Analysing your own data

In this final session, we look at taking the skills we’ve developed during the intensive and applying it to your own data. We’ll also discuss a few common pitfalls and where to get help in the wild.

Setting up

Spend five minutes locating your data and preparing Spyder

  1. Locate and structure your own project folder
    • You might like to create a data/ folder
    • You might like to create a scripts/ folder
  2. (Optional) Turn it into an RStudio project
    1. Click File \(\rightarrow\) New Project…
    2. Click Existing Directory
    3. Click Browse… and choose the top-level folder of your project
  3. Create a new script for processing, called processing.R (or whatever you’d like to).

We’ll spend most of this session like project time, troubleshooting and setting up your own data for analysis. Before we do that, let’s discuss a few common tips and pitfalls. Namely,

  • Managing paths and the working directory
  • Importing different data structures and files
  • Dealing with different types of data

Environments and importing data

Perhaps the most frustrating issues are those which prevent you from importing the data at all!

Getting your setup right

Nobody likes to encounter this:

Warning in file(file, "rt"): cannot open file 'PANIC!': No such file or
directory
Error in file(file, "rt"): cannot open the connection

To solve it, we need to talk about filesystems.

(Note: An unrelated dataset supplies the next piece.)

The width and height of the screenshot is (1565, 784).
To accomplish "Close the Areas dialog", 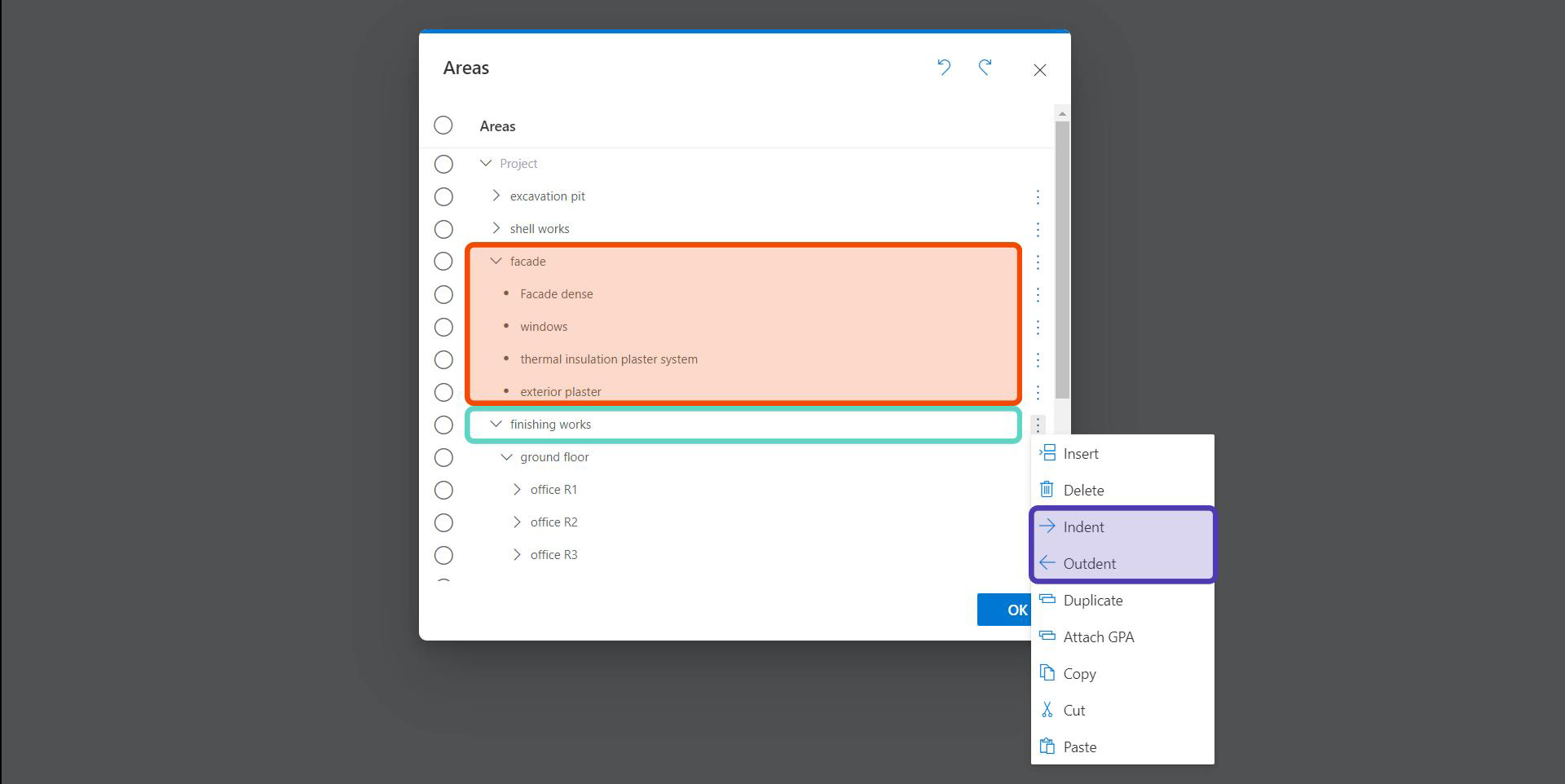I will click(1039, 70).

When running an R script, there are always three relevant locations:

  • Your R executable
  • Your script
  • Your working directory

The R executable runs your script from the working directory

Why does this matter? Because when you import data, R uses your working directory as the reference, not the others. This means that there are important questions you need to ask:

  1. Where is your working directory?
  2. Where is your data?

Answering the first question is easy: simply run

getwd()
[1] "/home/uqcwest5/tech_training/training-intensives/r"
NoteAlternatively
  • When you run R from the command line, it’s the current location as specified in the terminal
  • When you run R in RStudio, it’s the address displayed in the bar attached to Console

This address is your working directory. All paths in your scripts are evaluated relative to this location.

This includes data paths, which can be absolute or relative, and can be online.

Absolute paths begin with a root prefix and have folders separated with slashes. They contain all the folders from the root of the filesystem down to the object of interest.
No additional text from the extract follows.